I feel old sometimes. I even use it as an excuse: for leaving a dance party before it really gets started, or not attending every event presented at the Deep Water Literary Festival, or for declining to host a soiree. Yet, I am also not too old. I’m not too old to ride my bike, kayak on the river, try out a comedy routine on a local stage, or start a new business.

I am old enough to remember the Presidential election of 1956 and its “I Like Ike” chants. Old enough to remember the bi-centennial celebrations of 1976 and the moon landing in 1969. Old enough to have memories of attending the muddy Woodstock festival that same year.

My mother hated the idea of aging. Maybe my willing acceptance of it is a kind of rebuff to her. As a teenager, I always wanted the so-called wisdom of age. I wanted to be taken seriously—as seriously as I took myself, then. So much for that, as my step-son’s assessment proves. He sees our age as a weakness, a need to be protected and to have our wisdom leavened with his.

I am still younger than the oldest female presidential candidate. My husband is only barely older than Joe Biden. Neither of us can imagine taking on such a job, let alone the campaign for such a job at our age. But we know age is different for everybody. A few years ago, I forbade him from cleaning the gutters on our house. Until then, he would regularly climb out onto the second story roof to do it. Jill Biden probably wouldn’t let Joe clean the gutters either. Leading the free world is not any less treacherous, but you have lots of help.

The worst part of aging is illness. Staying strong is the best protection I have learned. If you have a reservoir of strength, you can weather the inactivity of illness that much better. My aunt had a major stroke in her 70s. She was still working every day as a psychotherapist until then, and she had stayed strong doing Pilates regularly. When the stroke felled her, it was her physical strength that helped her survive.

Some people make plans for their old age. I’m not one of those. I find it hard to imagine being less able than I am now. But I go to Pilates every week and note the strength I have gained since beginning that practice. I think about climbing the stairs to our bedroom. How will that be if I live to be 90? My “plan” is to keep on climbing every day until I can’t.

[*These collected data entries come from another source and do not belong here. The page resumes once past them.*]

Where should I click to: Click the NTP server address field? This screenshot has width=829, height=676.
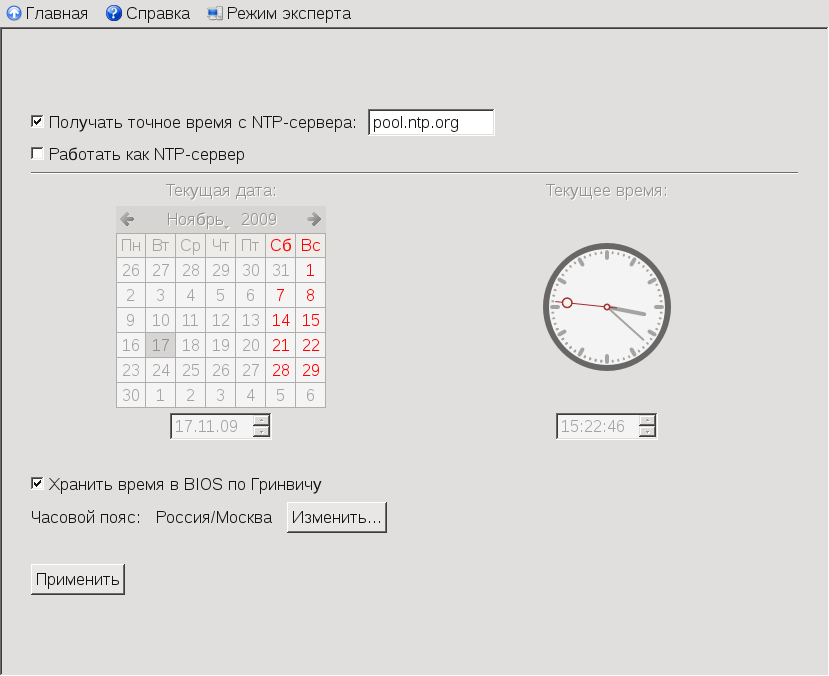tap(431, 122)
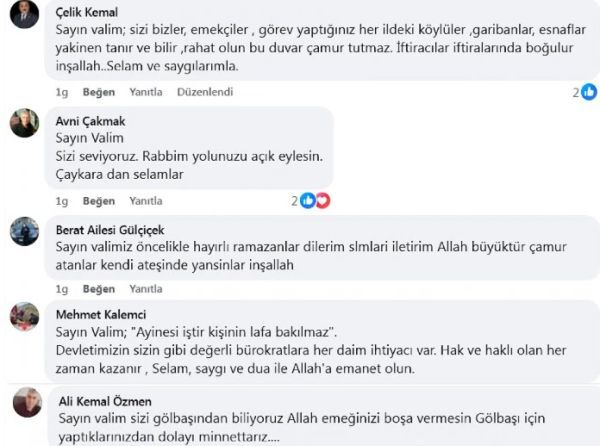Toggle Beğen on Berat Ailesi Gülçiçek's comment
The height and width of the screenshot is (446, 600).
(x=99, y=289)
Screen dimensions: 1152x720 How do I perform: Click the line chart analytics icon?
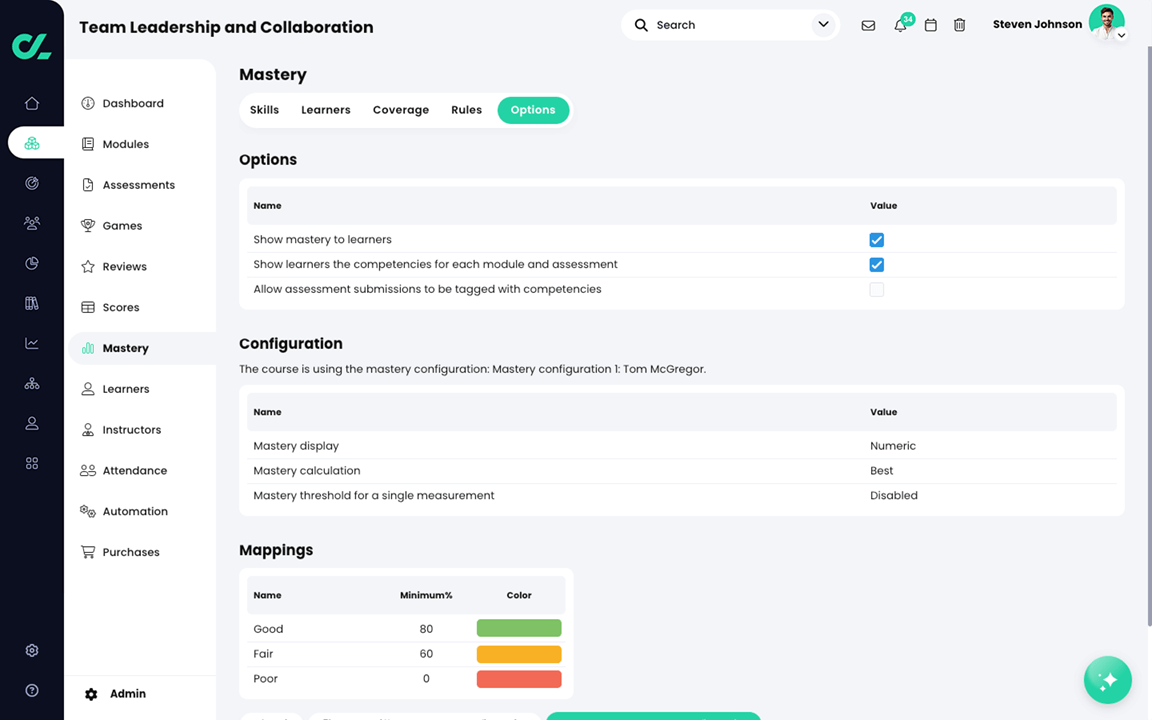coord(31,342)
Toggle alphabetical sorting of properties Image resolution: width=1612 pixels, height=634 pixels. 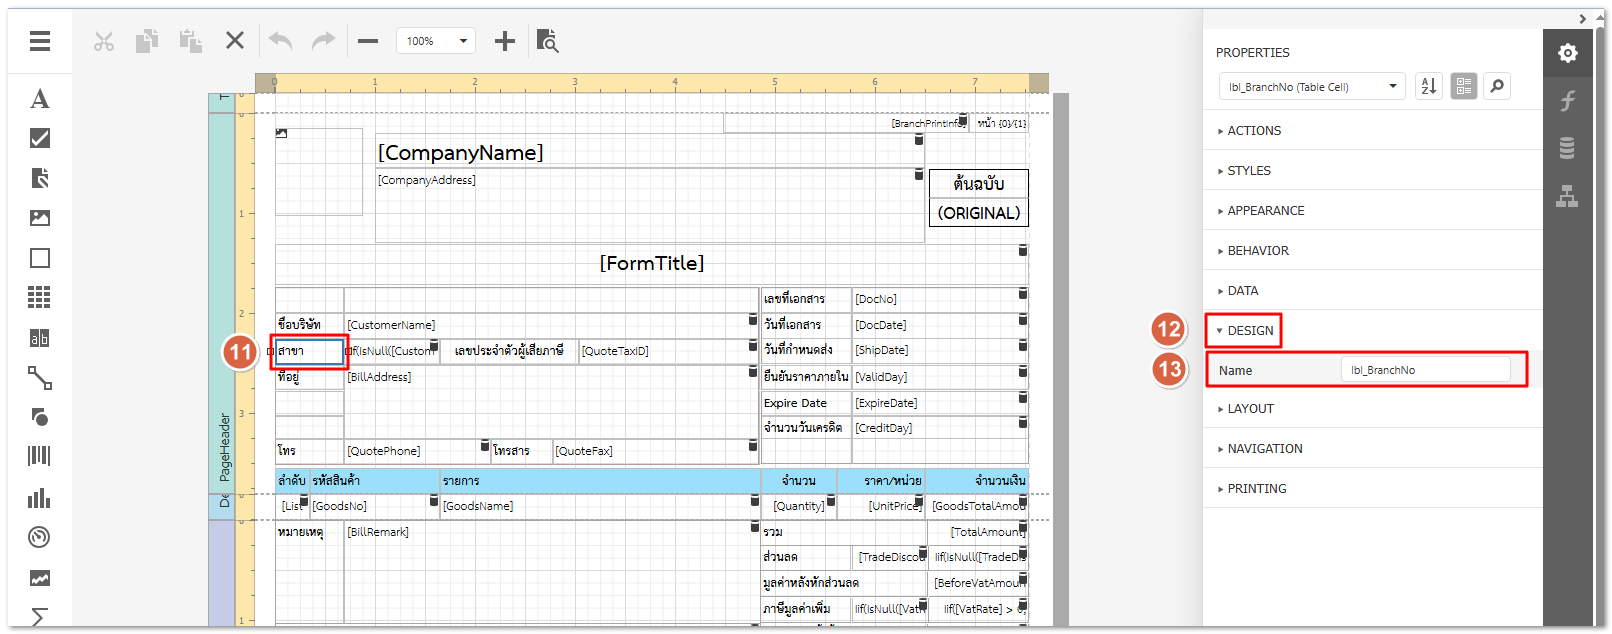coord(1429,87)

My husband chooses to stay strong doing chores. Barred from the rooftop, he has relegated himself to the attic, carrying boxes of books and memorabilia from the garage up three flights of stairs. Our recent move from Brooklyn meant fitting two complete households into one. In a planned future, we might have chosen to live out our dotage in the first-floor apartment of our doorman building there. Rather, we preferred the small-town life in Narrowsburg. It’s what we feel we want as we grow older. In the end, the only life we can really plan is the one we are living right now.